TINDOUF, Algérie, 20 janvier (Reuters) – Depuis les camps du désert profond en Algérie près de la frontière avec le Maroc où les réfugiés sahraouis vivent depuis des décennies, les dernières mesures diplomatiques pour résoudre le conflit gelé depuis longtemps sur leur territoire semblent loin d’être résolues .
Alors que le nouvel envoyé des Nations Unies pour le Sahara occidental est arrivé pour une récente visite à Tindouf en Algérie, où le Front Polisario fonde sa lutte pour l’indépendance du territoire vis-à-vis du Maroc, les enfants sont allés pieds nus malgré le froid de janvier.
“La vie est dure ici. Nous sommes très pauvres et tout est cher… nous passons la journée à boire du thé et à rêver de temps meilleurs”, a déclaré Bouna Mohamed, une mère de deux enfants née dans le camp de Boujdour près de Tindouf.
Le conflit entre le Polisario et le Maroc, interrompu depuis 1991, s’est à nouveau aggravé en 2020 avec l’annonce par le groupe de la reprise de la lutte armée, bien qu’il n’y ait aucun signe de combats sérieux.
La question est au cœur des frictions accrues entre le Maroc et l’Algérie, puissances régionales et voisins dont les relations glaciales ont maintenu la frontière entre eux fermée pendant des décennies.
L’année dernière, l’Algérie a coupé tous ses liens avec le Maroc et a mis en garde contre des représailles suite à un incident dans le désert au cours duquel, selon elle, trois de ses citoyens ont été tués. Le Maroc a déclaré que l’Algérie n’était pas justifiée de rompre les liens.
Les diplomates et les analystes ne voient encore que peu de signes de cette escalade en conflit armé, mais la tension accrue a suscité des inquiétudes et ravivé l’intérêt pour le différend.
Staffan de Mistura, le nouvel envoyé de l’ONU, s’est rendu ce mois-ci au Maroc, en Algérie, en Mauritanie et dans les camps de Tindouf, où le Polisario a établi ce qu’il appelle un gouvernement du Sahara Occidental.
CONDITIONS MISÉRABLES
Les journalistes autorisés à accéder à Tindouf par l’Algérie et le Polisario pour la visite de de Mistura ont vu des conditions misérables dans les camps, où les tentes ont été remplacées par des huttes en béton avec une faible alimentation électrique.
“Comme les autres envoyés de l’ONU, il est impuissant.

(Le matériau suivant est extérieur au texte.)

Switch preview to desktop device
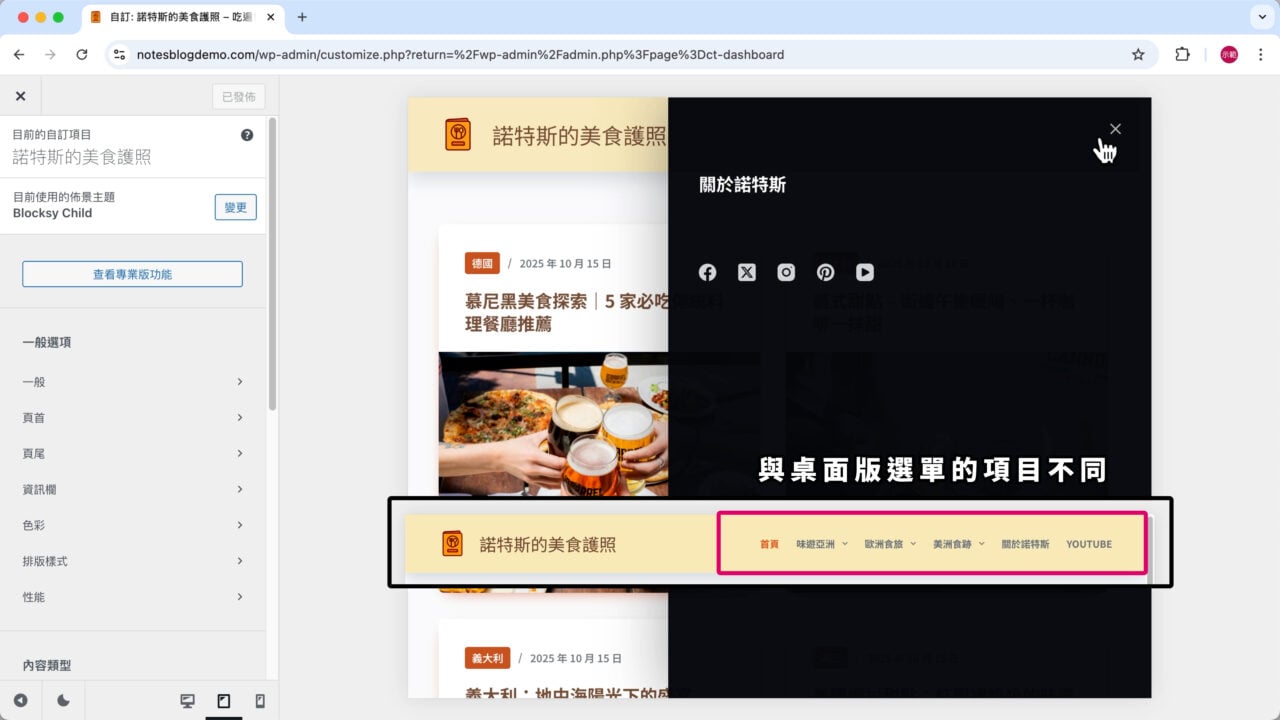This screenshot has width=1280, height=720. (x=187, y=701)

La clé d’une solution est entre les mains des États du Conseil de sécurité de l’ONU”, a déclaré Mohamed.
Le Maroc considère le Sahara occidental, une colonie espagnole jusqu’au milieu des années 1970, comme faisant partie de son propre territoire, affirme qu’il n’offrira rien de plus qu’une autonomie régionale aux habitants et considère le Polisario comme une force par procuration pour l’Algérie.
Le Polisario, qui a combattu l’armée espagnole avant le Maroc, dit se battre pour l’autodétermination du peuple sahraoui, une lutte que l’Algérie dit soutenir.
Pendant des années, la plupart des pays avaient soutenu l’idée d’un référendum pour résoudre le problème – convenu dans le cadre d’un cessez-le-feu de 1991 entre le Maroc et le Polisario.
Cependant, il n’y a jamais eu d’accord sur la manière dont cela se déroulerait et ces dernières années, même l’ONU a cessé de se référer à l’idée d’un vote, parlant au lieu de rechercher une solution réaliste, mutuellement acceptable, basée sur un compromis.
Fin 2020, Washington a accepté de reconnaître la souveraineté marocaine sur le Sahara occidental, mais les pays européens n’ont pas emboîté le pas.
Dans les camps de Tindouf, les gens disaient qu’ils espéraient toujours un référendum.
“Pourquoi est-il en visite s’il ne s’agit pas du référendum”, a déclaré Saydet Hmida, 24 ans, qui est né là-bas.
Selon l’Algérie, 165 000 réfugiés sahraouis se trouvent à Tindouf. L’agence des Nations Unies pour les réfugiés, le HCR, a déclaré qu’elle fournissait une assistance à environ 90 000 réfugiés.
Le Maroc discute des deux chiffres, affirmant que le chiffre réel est beaucoup plus petit et accusant le Polisario et l’Algérie de garder les Sahraouis dans les camps contre leur gré en tant que pions politiques et dit qu’ils empêchent un décompte dans les camps.
Mohamed et d’autres avec qui Reuters s’est entretenu dans le camp, sans aucune escorte du Polisario, ont déclaré qu’ils soutenaient l’indépendance.
“Je ne veux pas que mes enfants vivent dans le camp comme moi et comme ma mère”, a déclaré Mohamed.